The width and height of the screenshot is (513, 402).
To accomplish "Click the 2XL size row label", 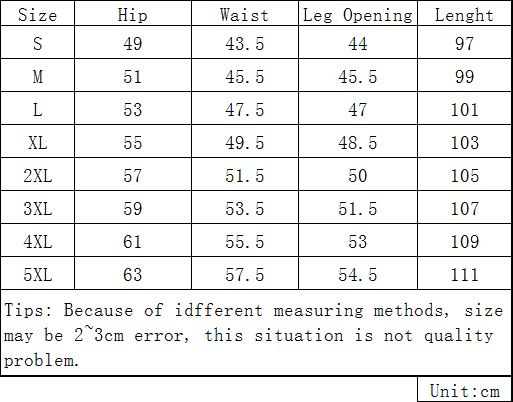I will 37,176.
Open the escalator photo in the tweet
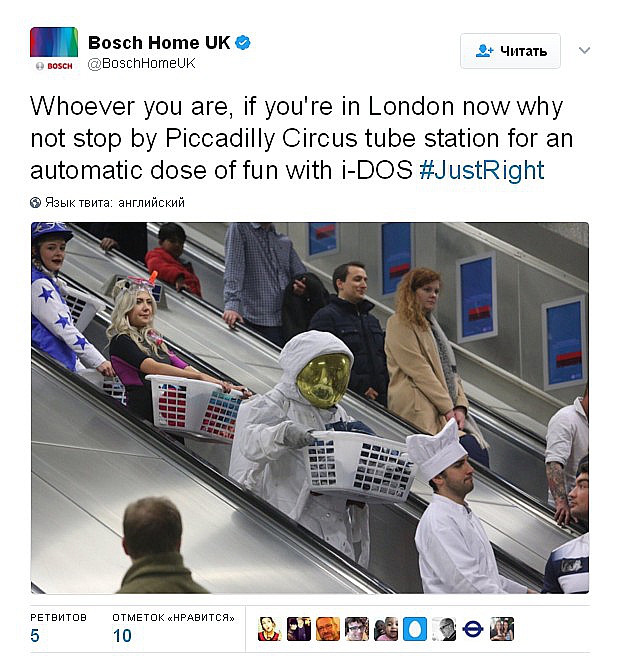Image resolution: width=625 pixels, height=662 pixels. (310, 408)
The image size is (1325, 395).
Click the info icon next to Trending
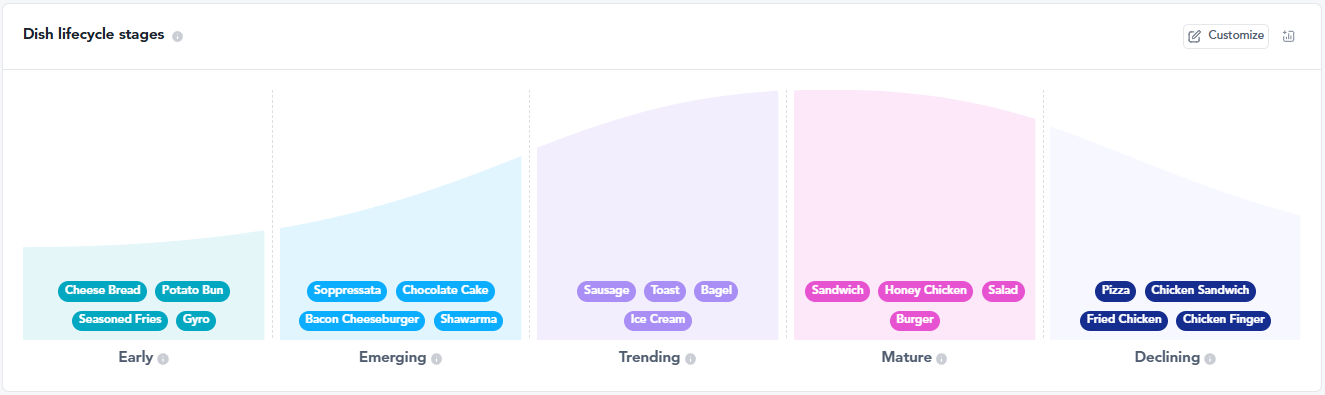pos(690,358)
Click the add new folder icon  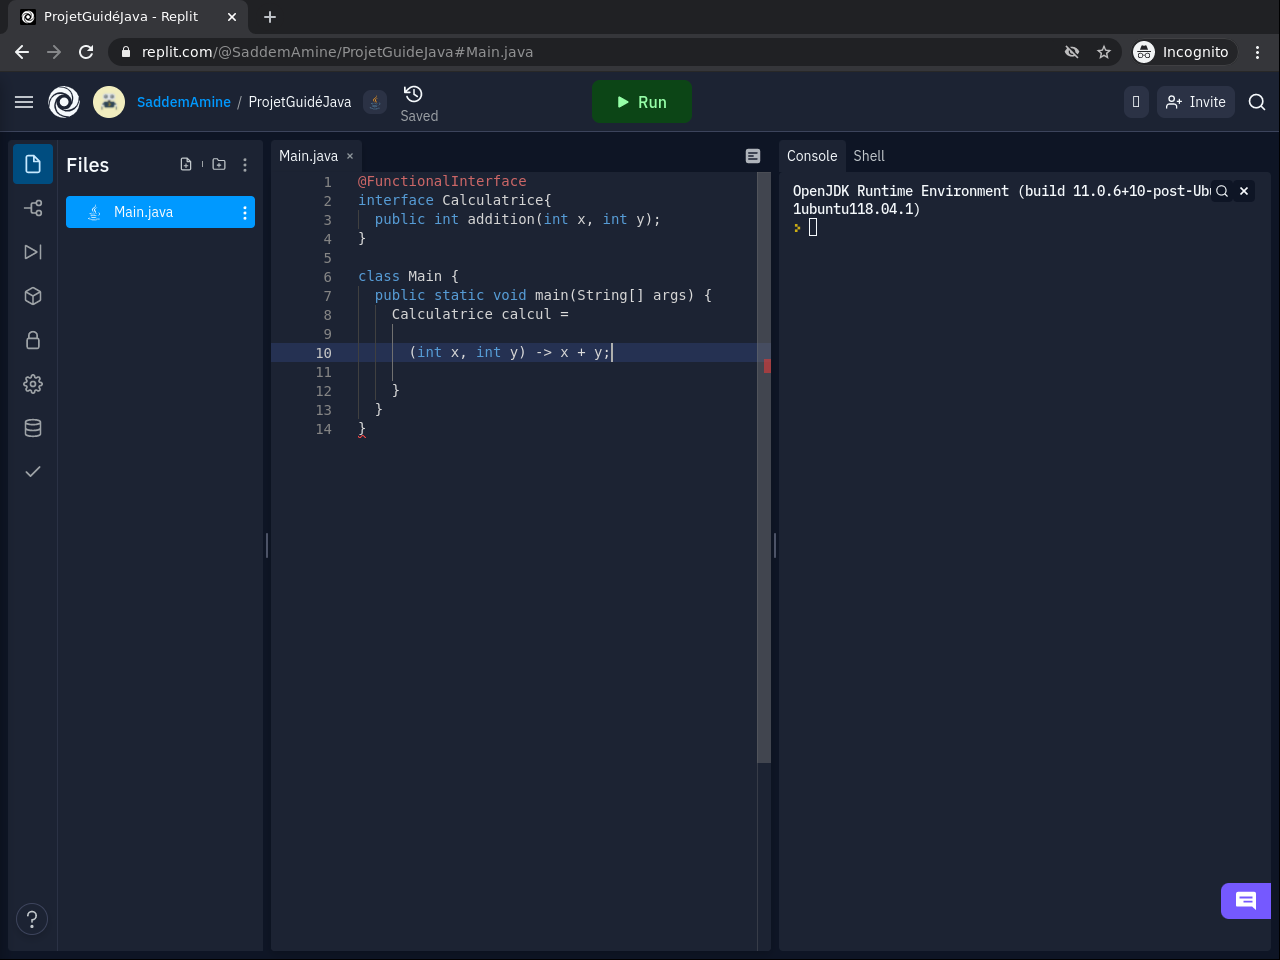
--
## Required action
The lines to copy run from the one with "Open the escalator photo in the tweet" through the end of the material. Write them out exactly, leaving out the pictures.

## Solution to this problem
Open the escalator photo in the tweet
Image resolution: width=625 pixels, height=662 pixels. (310, 408)
The image size is (1325, 395).
Click the info icon next to Trending
pos(690,358)
Click the add new folder icon  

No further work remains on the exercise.